The blackbirds are singing their hearts out, the goldfinches and robins are going around the allotment site in pairs, and the cock-pheasants are fighting for death or glory. My windowsills are full of seedlings, and I've just spent a happy hour soaking away a day's digging with Mark Diacono's book, making a list of seeds to sow tomorrow.
I've already got underway
- Tomatoes - far too many varieties: Matina, Gardener's delight, red brandywine, gartenperle & mountain pride
- Chillies - the ominously named Inferno, and a "hot shake" mix
- Sweet peppers - Marconi red & Jolly Giallo (yellow, if your Italian isn't up to much)
- Celeriac - Giant Prague
- Sweetcorn - True Gold
- Aubergine - Calliope
- Cucumber - Marketmore
- Pumpkins & squash - Mars, berettina & butternut
- Courgette - Verde d'Italia
- Artichokes - Imperial star & Violet de Provence
- Cauliflower - Romanesco
- Flowers - many types, including but not limited to sweet peas, zinnias, dahlias, cosmos, nicotiana & sweet William - (the dahlias are going into the new coldframe tomorrow to free up some space!)
- Beans - borlotti, French and possibly broad (I have broad bean seeds, but I'm not convinced I like them enough to bother)
- Brussels sprouts
- Chinese leaf
- Swiss chard
- Kale - curly and Italian
- Peas & mangetout
- Purple sprouting broccoli
- Fennel - Romanesco (for bulbs - though it may be a little early yet)
- Potatoes - King Edward & Pink Fir Apple are chitting on the bedroom windowsill, International Kidney went in a couple of weeks ago.

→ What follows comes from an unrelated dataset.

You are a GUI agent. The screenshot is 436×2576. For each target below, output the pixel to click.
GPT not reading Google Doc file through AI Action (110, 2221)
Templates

As well as assembling my new coldframe, I sweet-talked T into digging me a couple of new beds for my globe artichokes yesterday. Last year they were shoehorned in amongst the chrysanthemums, and three of the four I planted were devoured by slugs & snails. The last remaining survivor was transplanted into the herb bed at the end of the autumn, but this year's seedlings will need a home in a few weeks. So now I have a pair of 4 foot x 2 foot beds, generously manured (thanks to a plot-neighbour wanting to empty his last barrow so he could go back to his local riding school for more), tucked in between the herbs and the gooseberry bush: I reckon two, maybe three plants to each bed, Imperial Star one side of the path, Violet de Provence the other.
Busy day tomorrow, I best take myself off to bed!